INPUT RECORDS -
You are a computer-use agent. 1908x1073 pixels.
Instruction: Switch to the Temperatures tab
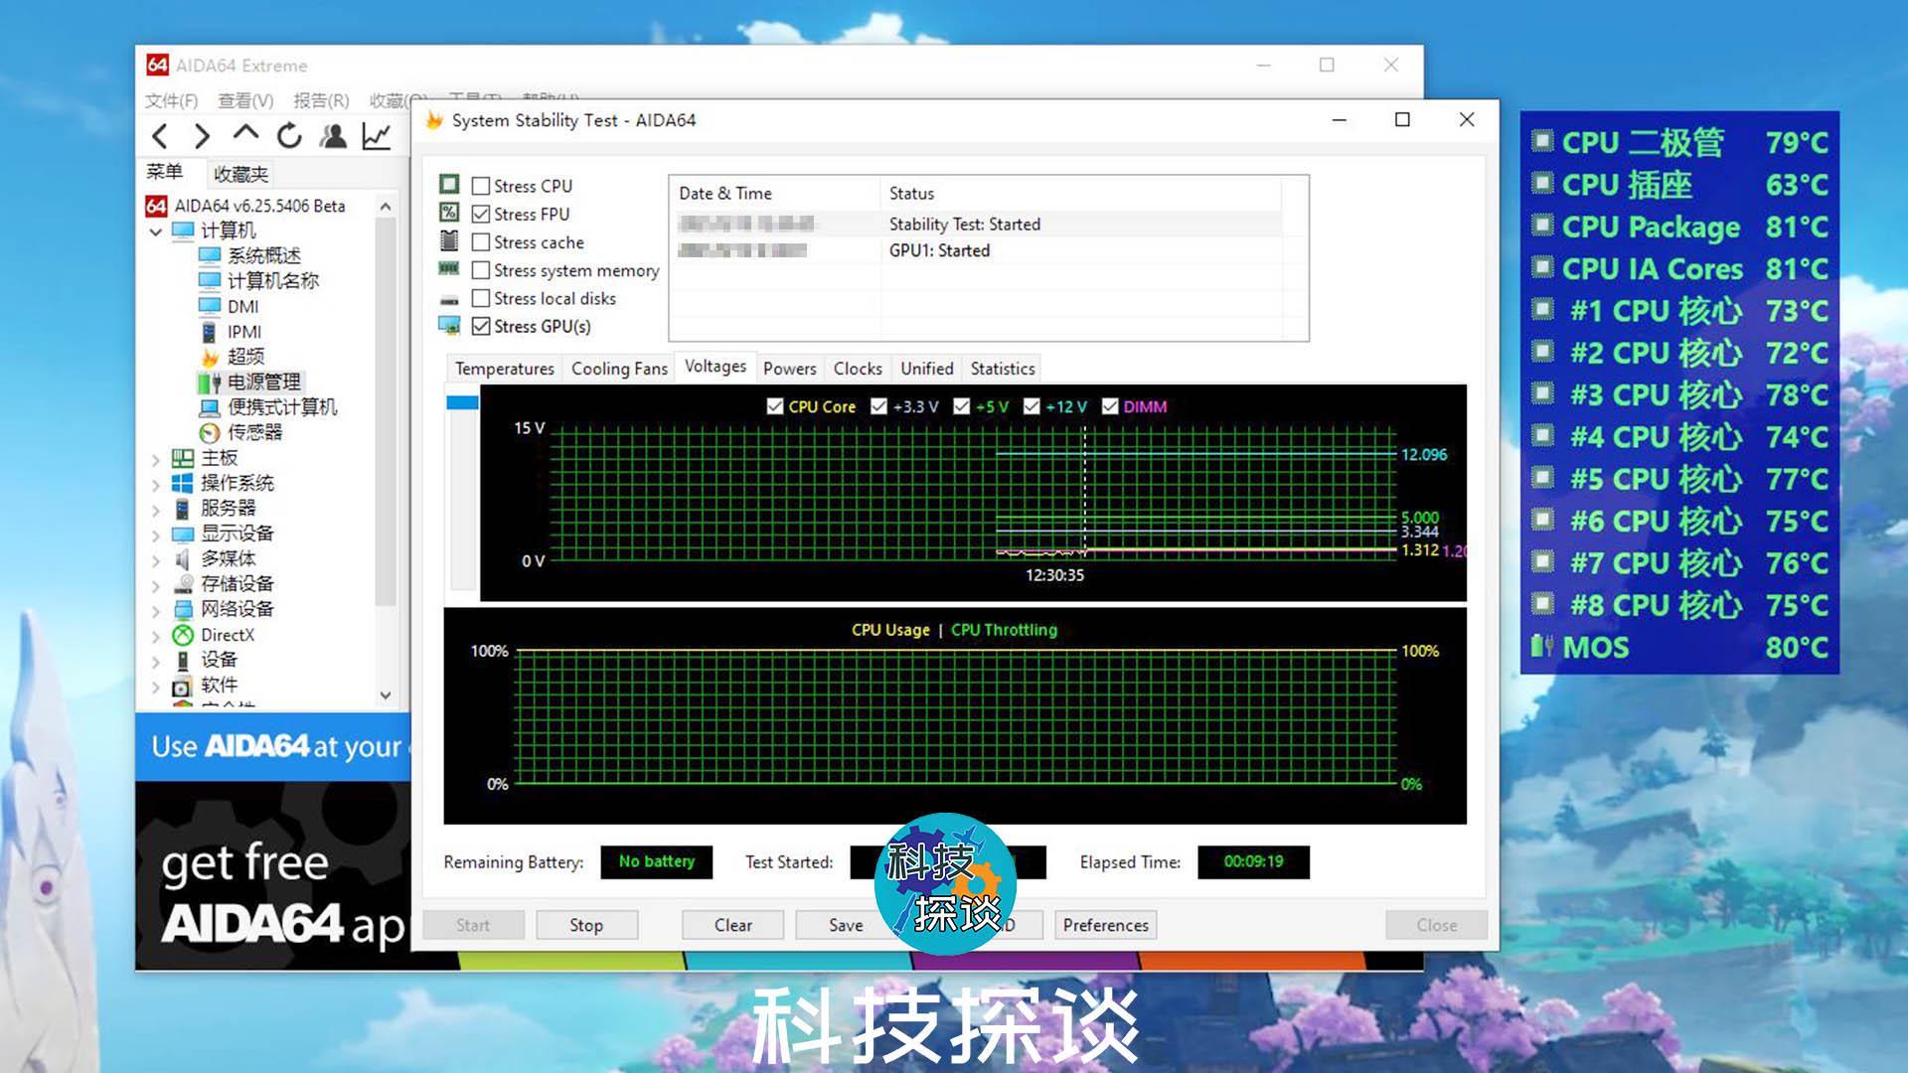(505, 369)
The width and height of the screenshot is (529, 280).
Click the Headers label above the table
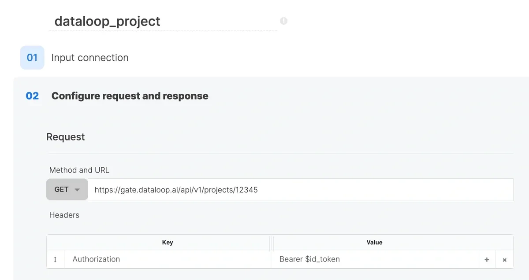pos(64,215)
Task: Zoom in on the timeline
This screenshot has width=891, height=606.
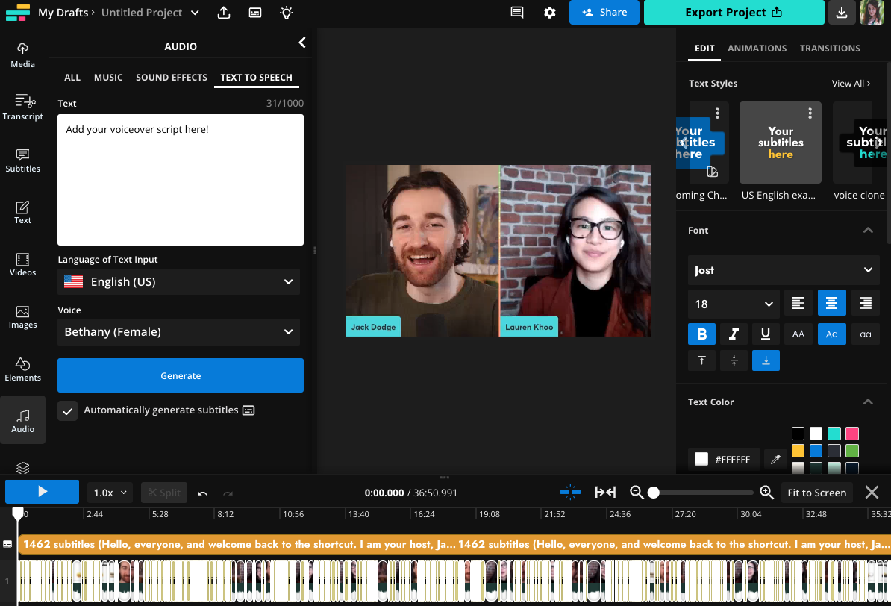Action: [x=766, y=493]
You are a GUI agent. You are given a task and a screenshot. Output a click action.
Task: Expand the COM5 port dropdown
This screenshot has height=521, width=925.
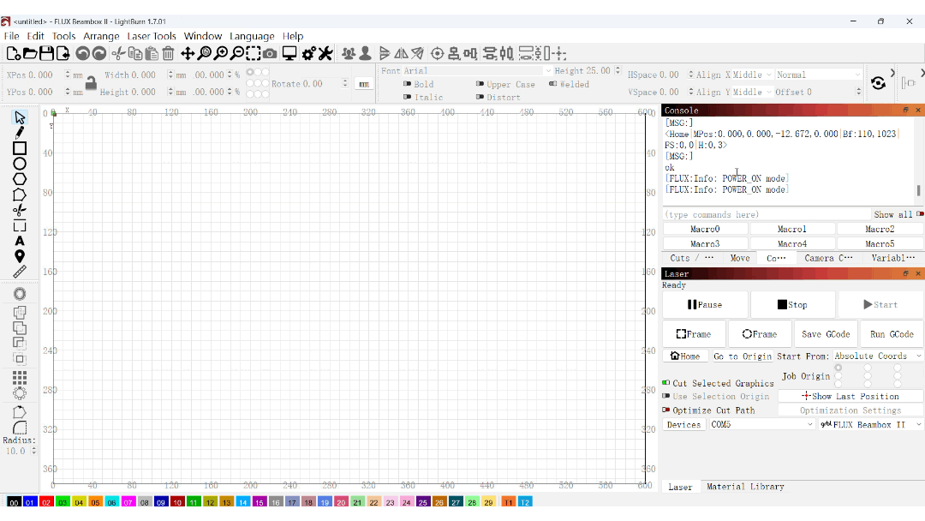pos(761,424)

ACTIVITY - From the first line to the last, print the records exactly; leave out the pictures.

EXERCISE OUTPUT -
You are a computer-use agent. 1908x1073 pixels.
Instruction: Switch to the Temperatures tab
(505, 369)
The width and height of the screenshot is (529, 280).
Click the Headers label above the table
pos(64,215)
Task: Zoom in on the timeline
This screenshot has width=891, height=606.
Action: [x=766, y=493]
You are a GUI agent. You are given a task and a screenshot. Output a click action.
Task: Expand the COM5 port dropdown
This screenshot has height=521, width=925.
pos(761,424)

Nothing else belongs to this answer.